This likely isn't the best place to discuss this but I can't think of anywhere else to do so. The past few days have been quite rough and I'm at a bit of a loss. I have a paying job, a family I love, friends, a boyfriend, and yet I feel like utter crap.
Tuesday I decided, "Why don't I just give up?" And, no, not in the suicide sense. Mostly a metaphorical suicide sense. By that I mean I've lost all hope, ambition, sense of worth, and all that so I just figure I shouldn't bother trying to get any of it back. Kind of kill off the spirit and just accept where I'm at as the inevitable sort of thing.
I tried talking to friends about it but I predicted all of their responses. I told them I'm just not good enough at anything to ever find a passion for a career. That I can't think of anything in the world I'd want to be. Or that I just have nothing left to try for. They said I'm plenty good at stuff and that if I just wait and see something will come along. That I'm young so I should be out having fun instead of worrying about all that mess. But even if they are right, I can't accept that because inside I still feel like a empty, worthless, useless, futureless loser. I have a ton of guilt over every little thing- including feeling bad. Friends of mine have started off on courses to pursue their own dreams and I can barely feel happy for them. One had an interview for a part time gig doing exactly what he wants to eventually do and that was merely a week after graduating.

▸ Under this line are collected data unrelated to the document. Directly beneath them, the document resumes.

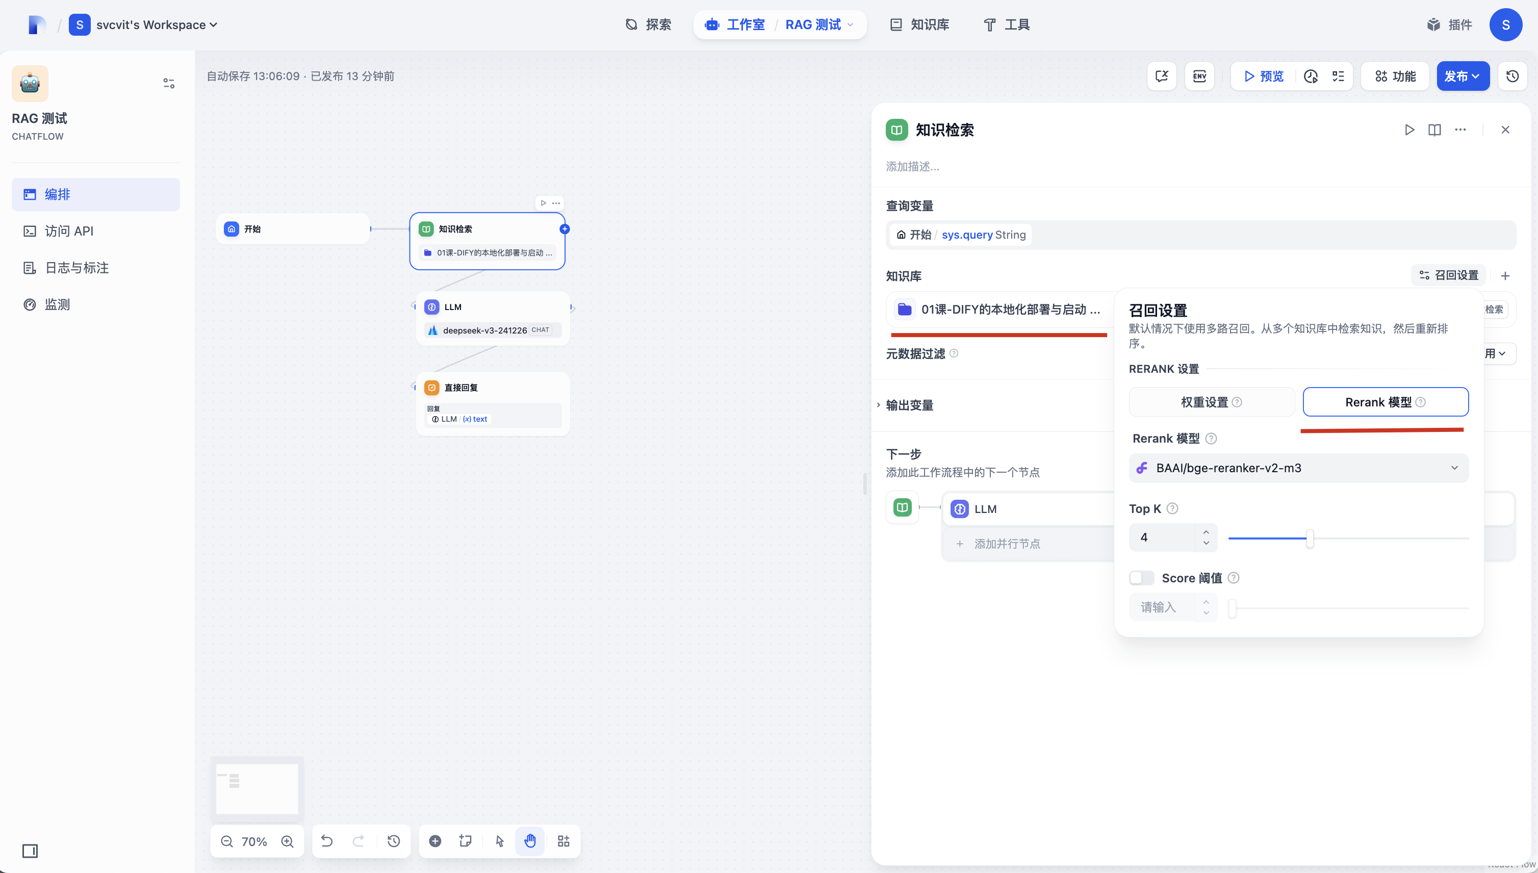Select the Rerank 模型 option

tap(1385, 402)
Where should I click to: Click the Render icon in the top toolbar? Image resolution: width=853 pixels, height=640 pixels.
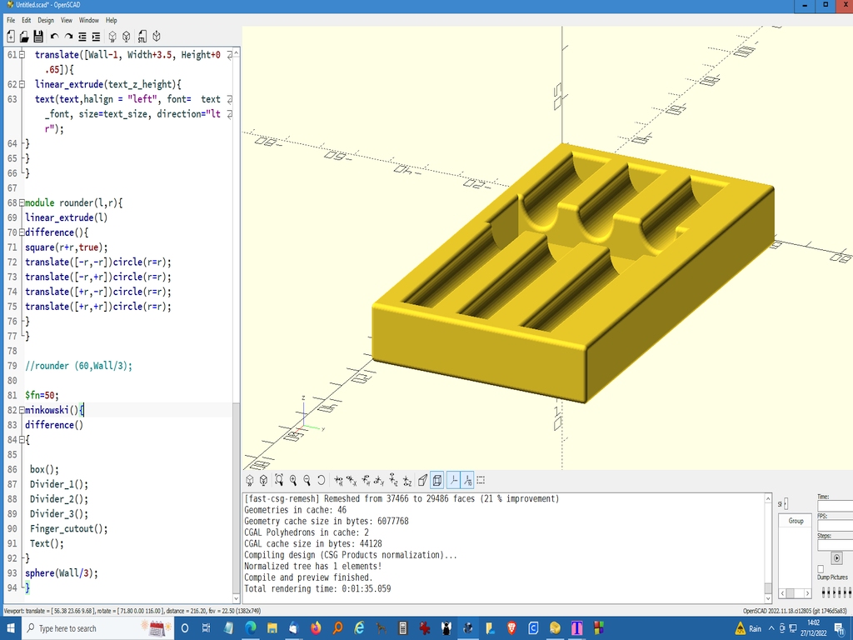pyautogui.click(x=126, y=37)
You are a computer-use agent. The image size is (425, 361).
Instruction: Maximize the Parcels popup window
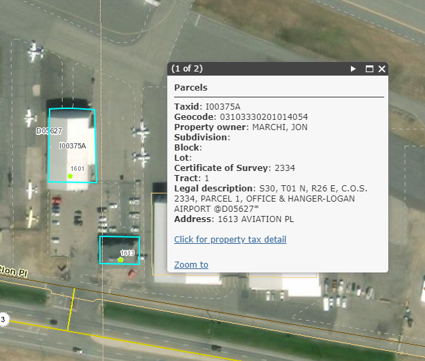pos(370,69)
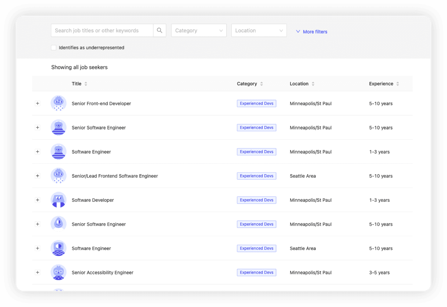Click the keyword search input field

click(101, 30)
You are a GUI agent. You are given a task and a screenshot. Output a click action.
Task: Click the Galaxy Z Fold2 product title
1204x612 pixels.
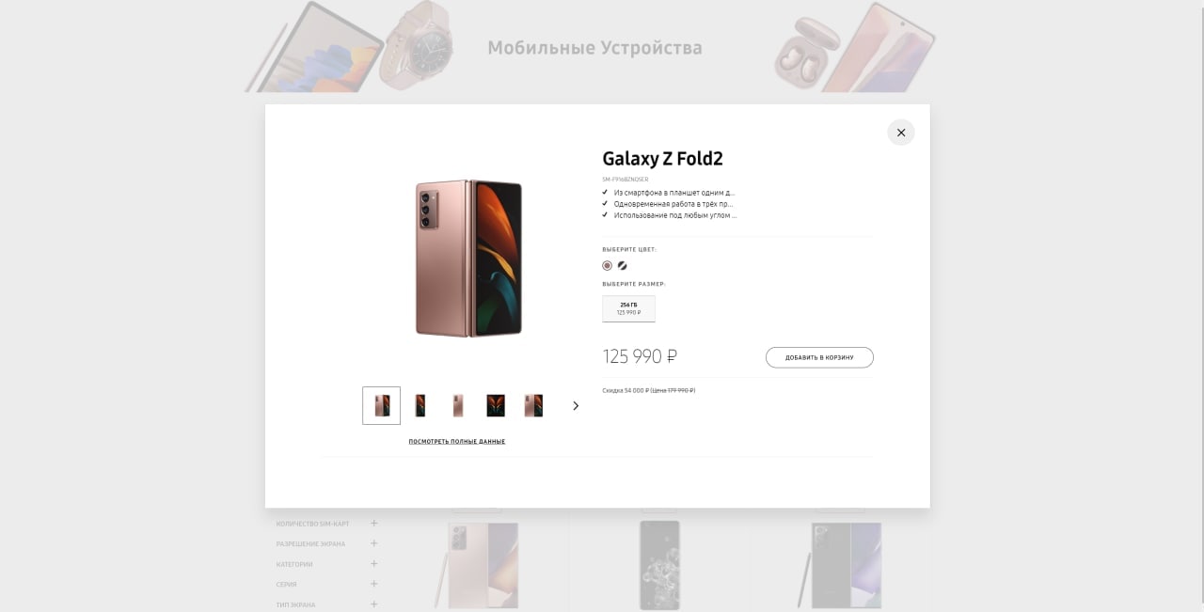(662, 158)
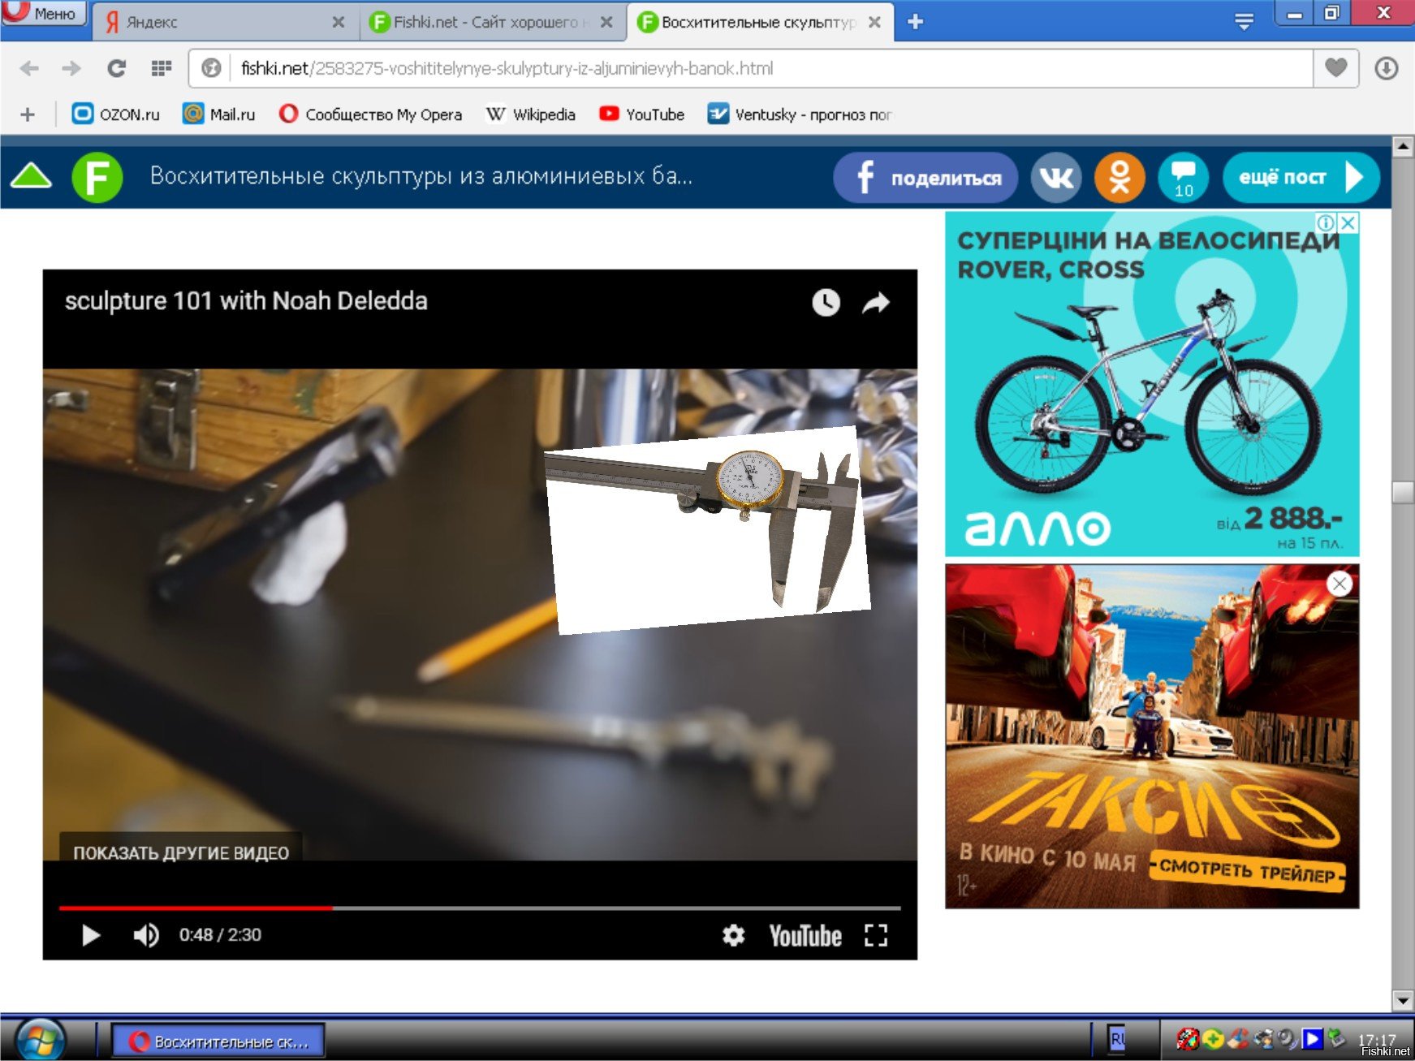This screenshot has height=1061, width=1415.
Task: Play the YouTube video
Action: click(91, 935)
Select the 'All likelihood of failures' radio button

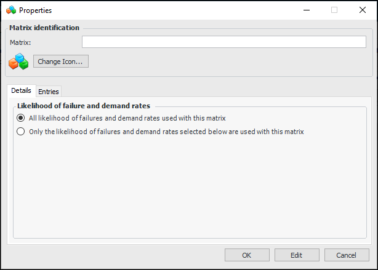click(x=21, y=117)
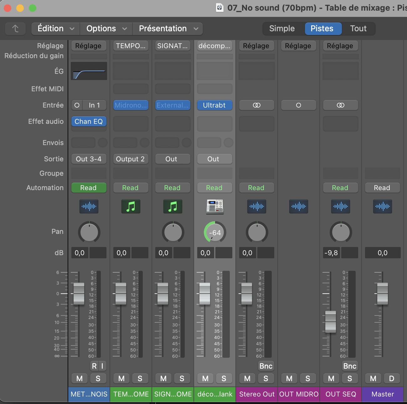
Task: Solo the déco...lank channel
Action: click(224, 379)
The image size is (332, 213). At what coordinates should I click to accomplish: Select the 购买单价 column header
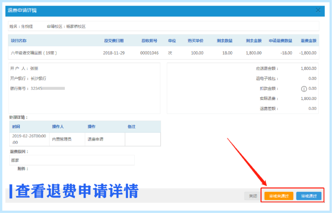point(196,41)
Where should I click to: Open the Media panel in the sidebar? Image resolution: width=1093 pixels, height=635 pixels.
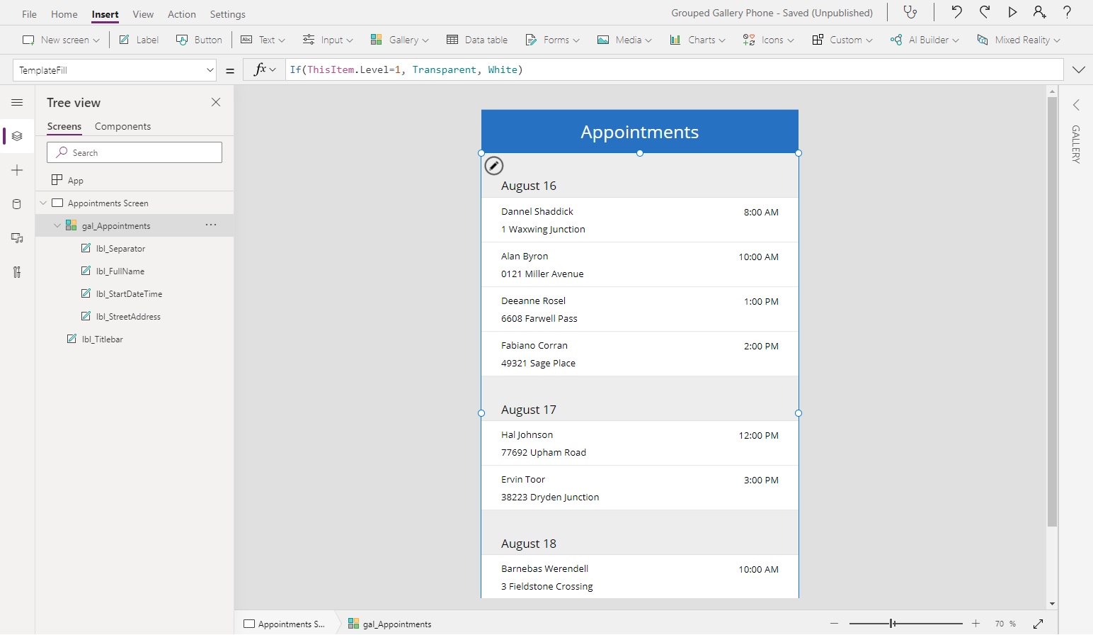[17, 238]
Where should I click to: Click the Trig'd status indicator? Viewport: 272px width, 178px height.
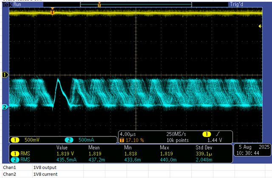coord(235,4)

It's almost like I can see them setting sail while I'm sitting in a tiny dingy that's stuck at the dock.
Truthfully I've never felt this way before. I've had breakdowns due to stress because I'm terrible at dealing with it but those usually resolved after a few days when I see how silly I was to bottle it up. This past week something just set me off that caused me to spiral lower than ever. I don't even know what that thing was. It's just sort of like a light bulb clicked off in my brain. The past couple years I've been down and whatnot but now it's just ramped up to 11. I have no energy and I can barely focus. I looked up the symptoms of clinical depression and I seem to have most of them so I'm Dr. Internet guessing that's what it could be. I mean, yesterday I lost track of how many times I hid in the bathroom because I felt like I was going to cry. This morning I went to pee and ended up staying in there for at least 10 minutes trying not to cry. I've always been a strong person but now I can barely drag myself out of bed unless I just slip into Autopilot mode.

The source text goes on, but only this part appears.